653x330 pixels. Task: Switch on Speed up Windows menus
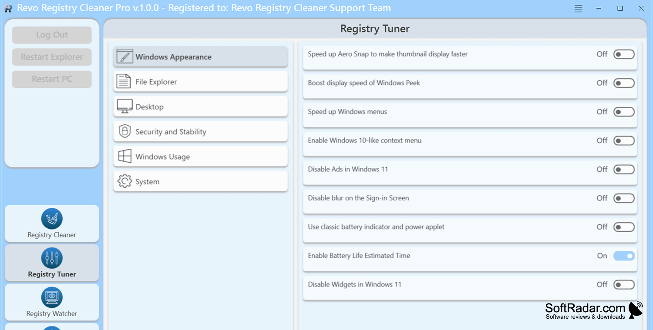[x=624, y=112]
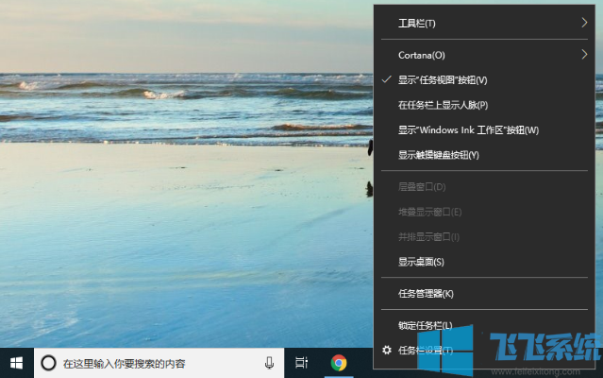This screenshot has width=603, height=378.
Task: Pick 并排显示窗口 from the menu
Action: tap(429, 236)
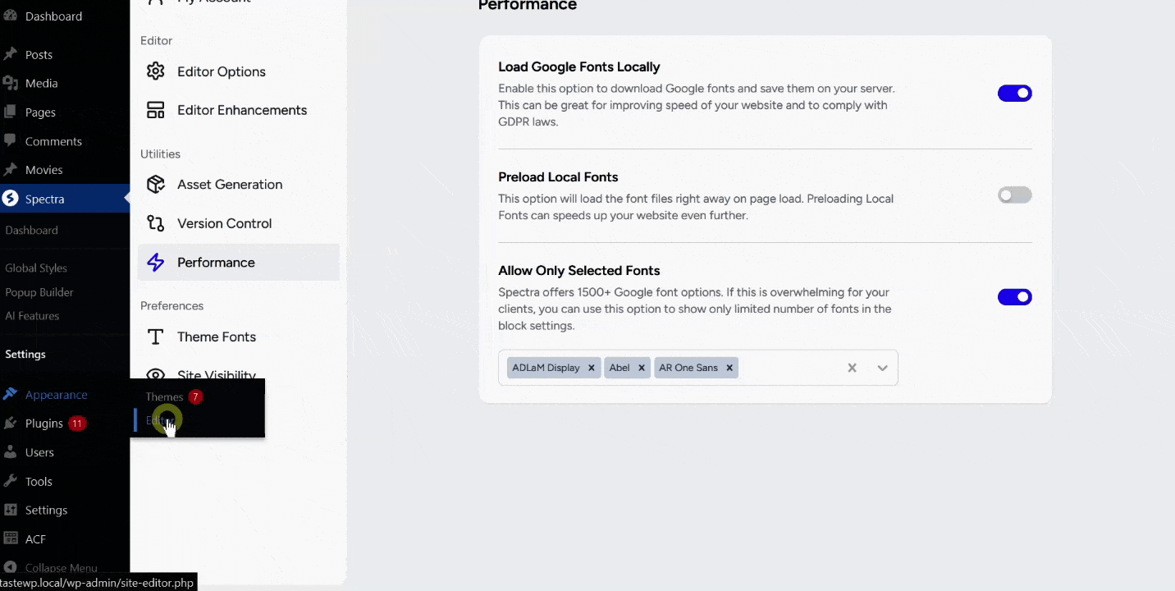Click the Version Control branch icon
Viewport: 1175px width, 591px height.
[x=155, y=223]
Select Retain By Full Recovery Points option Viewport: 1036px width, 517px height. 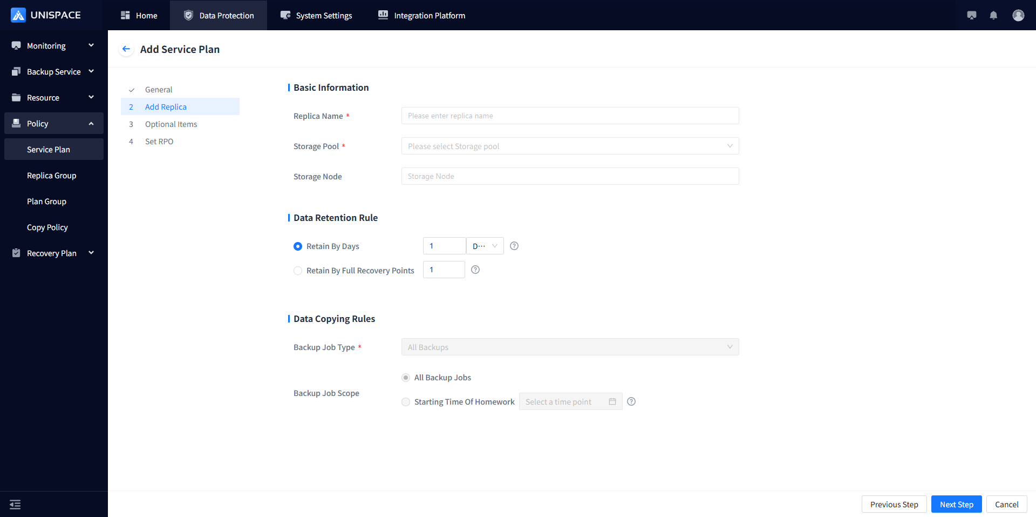click(x=298, y=271)

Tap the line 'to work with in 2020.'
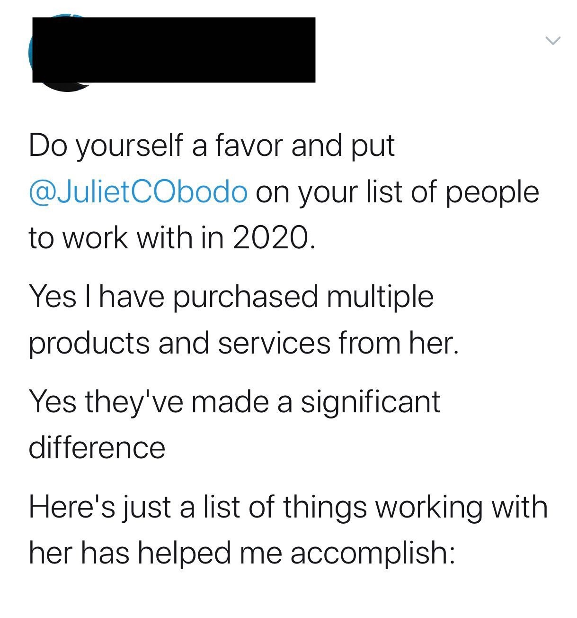pos(171,237)
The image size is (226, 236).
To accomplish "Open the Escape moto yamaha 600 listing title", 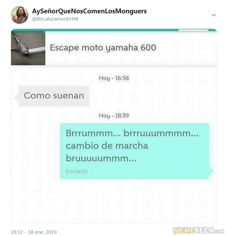I will [x=103, y=48].
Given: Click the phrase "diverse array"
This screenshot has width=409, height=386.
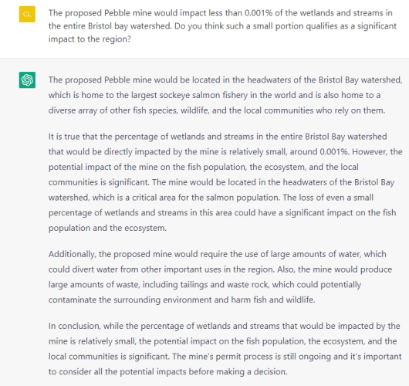Looking at the screenshot, I should point(73,110).
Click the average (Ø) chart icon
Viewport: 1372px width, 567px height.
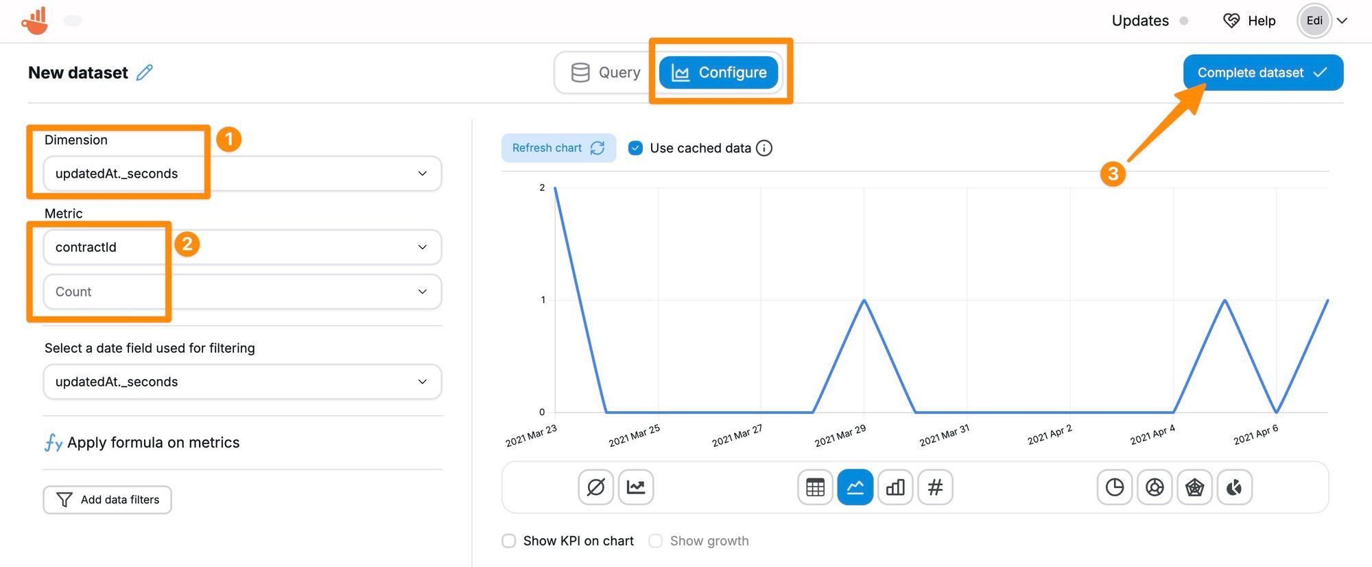click(x=595, y=487)
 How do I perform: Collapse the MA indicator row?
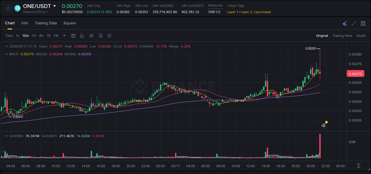(6, 54)
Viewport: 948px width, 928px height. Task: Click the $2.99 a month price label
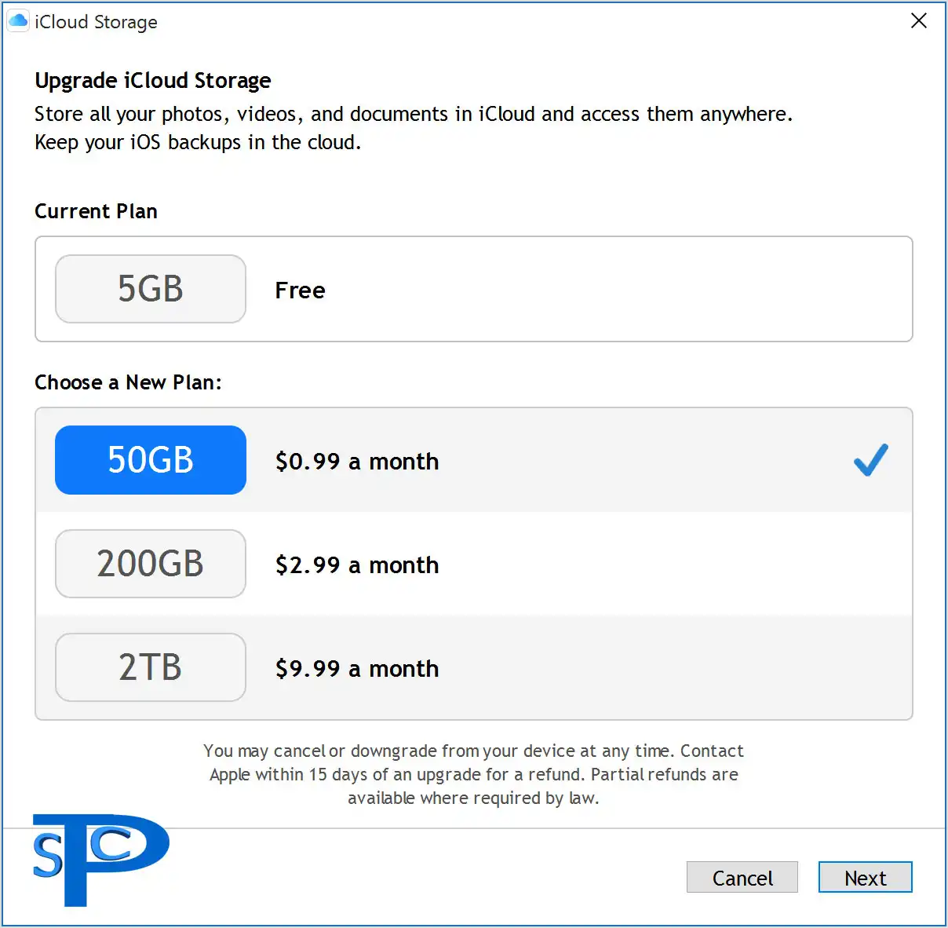(357, 565)
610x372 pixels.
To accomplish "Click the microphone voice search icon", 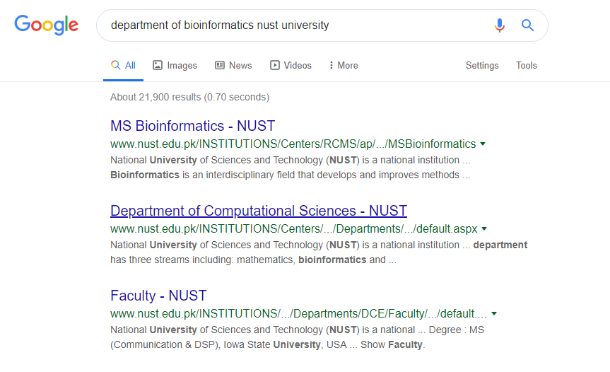I will point(500,25).
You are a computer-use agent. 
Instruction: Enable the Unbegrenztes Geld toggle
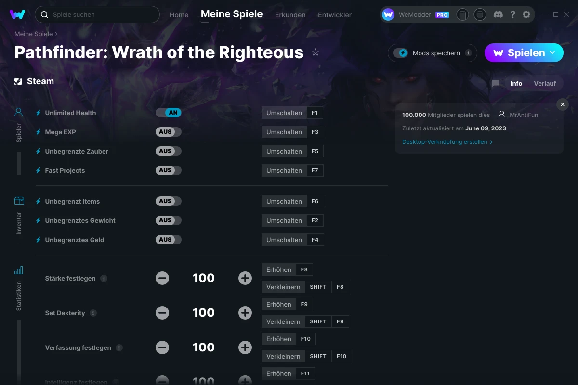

◆ **Work instruction**:
Where the line containing "You are a computer-use agent." appears in the records above, begin copying and continue exactly through the last line, with nothing else; omit every picture.

◆ **Answer below**:
You are a computer-use agent. 
Instruction: Enable the Unbegrenztes Geld toggle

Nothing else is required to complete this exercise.